++++ GIVEN INFORMATION ++++

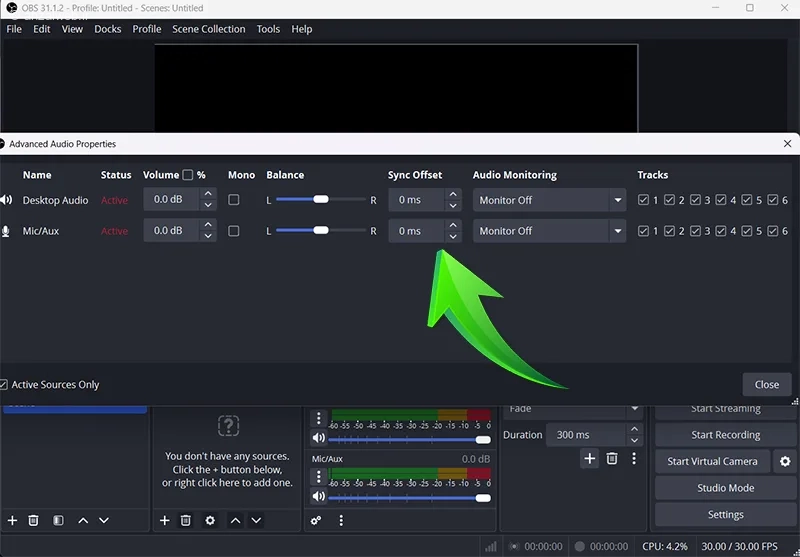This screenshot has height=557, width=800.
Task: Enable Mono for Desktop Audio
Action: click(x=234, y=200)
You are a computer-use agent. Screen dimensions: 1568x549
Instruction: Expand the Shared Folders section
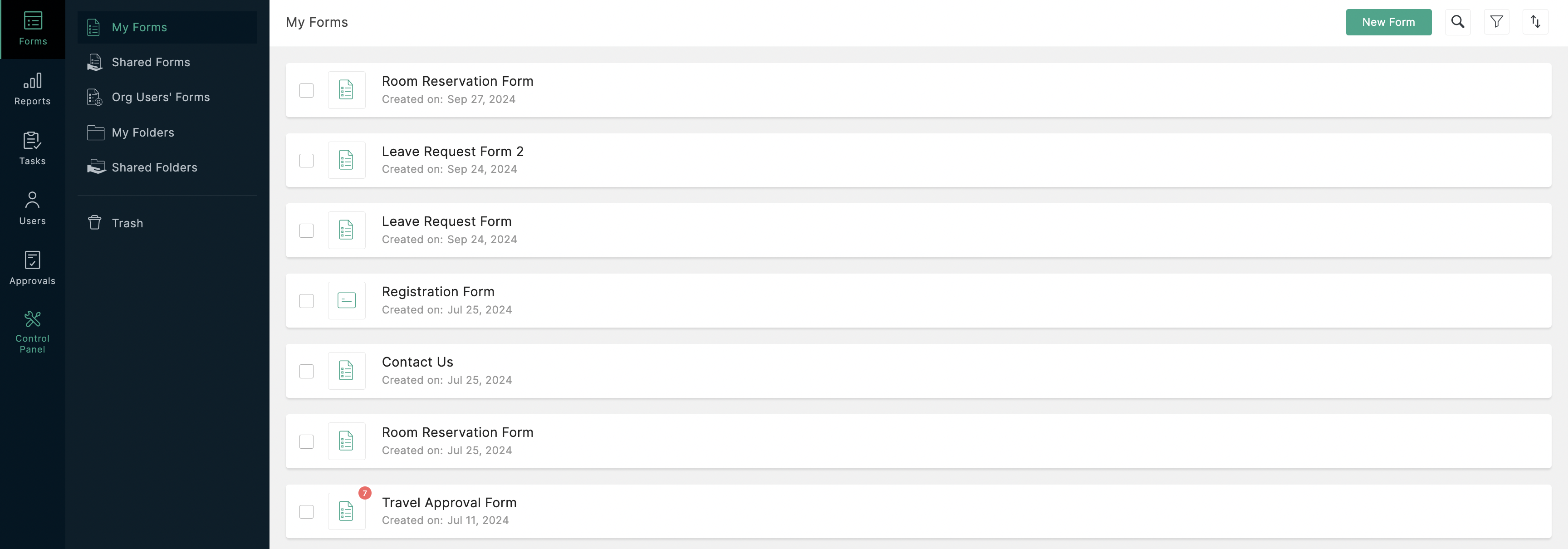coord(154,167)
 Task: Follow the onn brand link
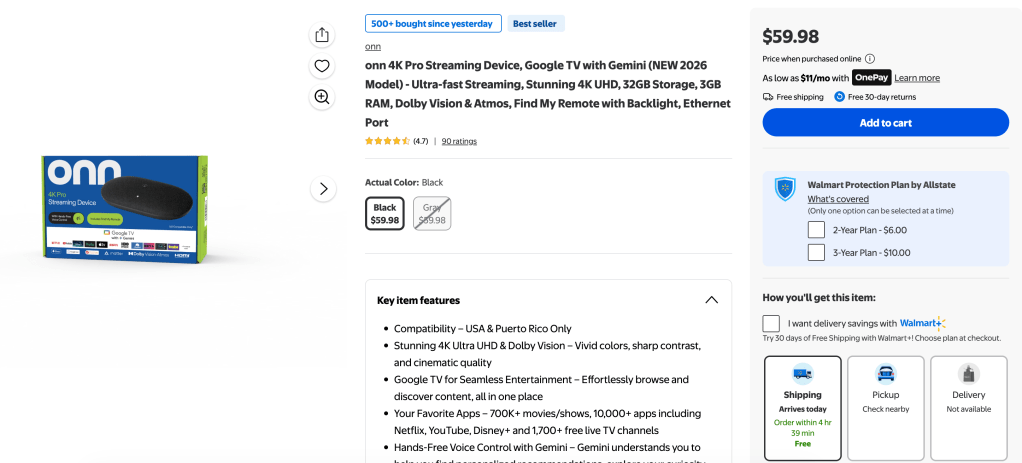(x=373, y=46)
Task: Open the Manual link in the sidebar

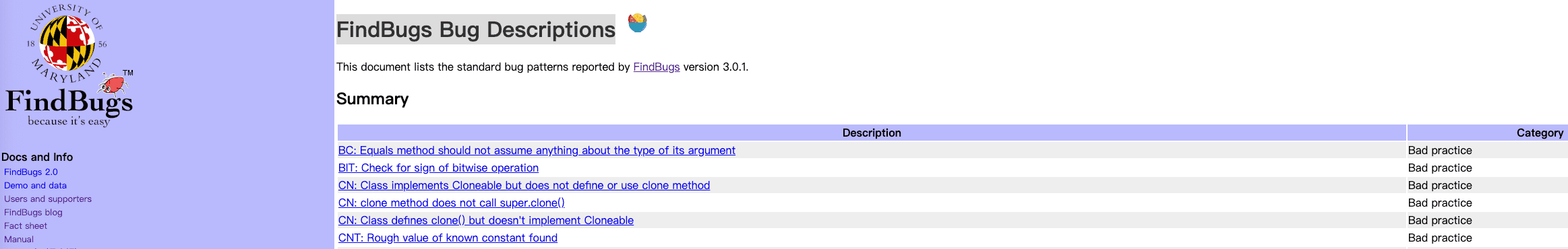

++++
++++ GIVEN INFORMATION ++++

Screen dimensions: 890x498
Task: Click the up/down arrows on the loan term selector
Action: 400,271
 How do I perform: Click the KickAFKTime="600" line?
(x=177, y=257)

++++
++++ GIVEN INFORMATION ++++

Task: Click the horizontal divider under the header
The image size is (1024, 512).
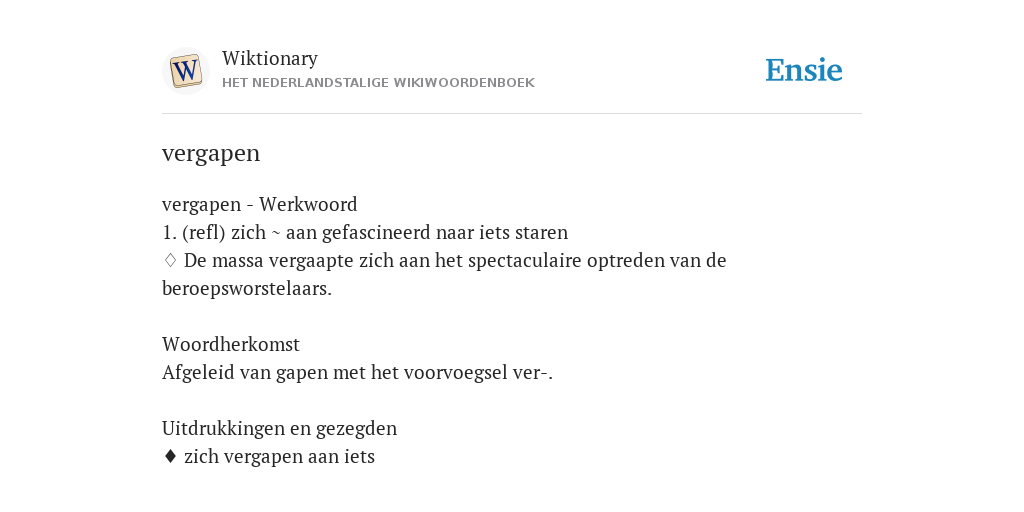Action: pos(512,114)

++++

In the data above, find the line with "You are a computer-use" and the line with "Task: Open the Manual link in the sidebar". Please copy exactly those two lines and every line between them, but not the pictures.

You are a computer-use agent. Screen dimensions: 1568x549
Instruction: Expand the Shared Folders section
coord(154,167)
 Task: Follow the onn brand link
(x=373, y=46)
Task: Open the Manual link in the sidebar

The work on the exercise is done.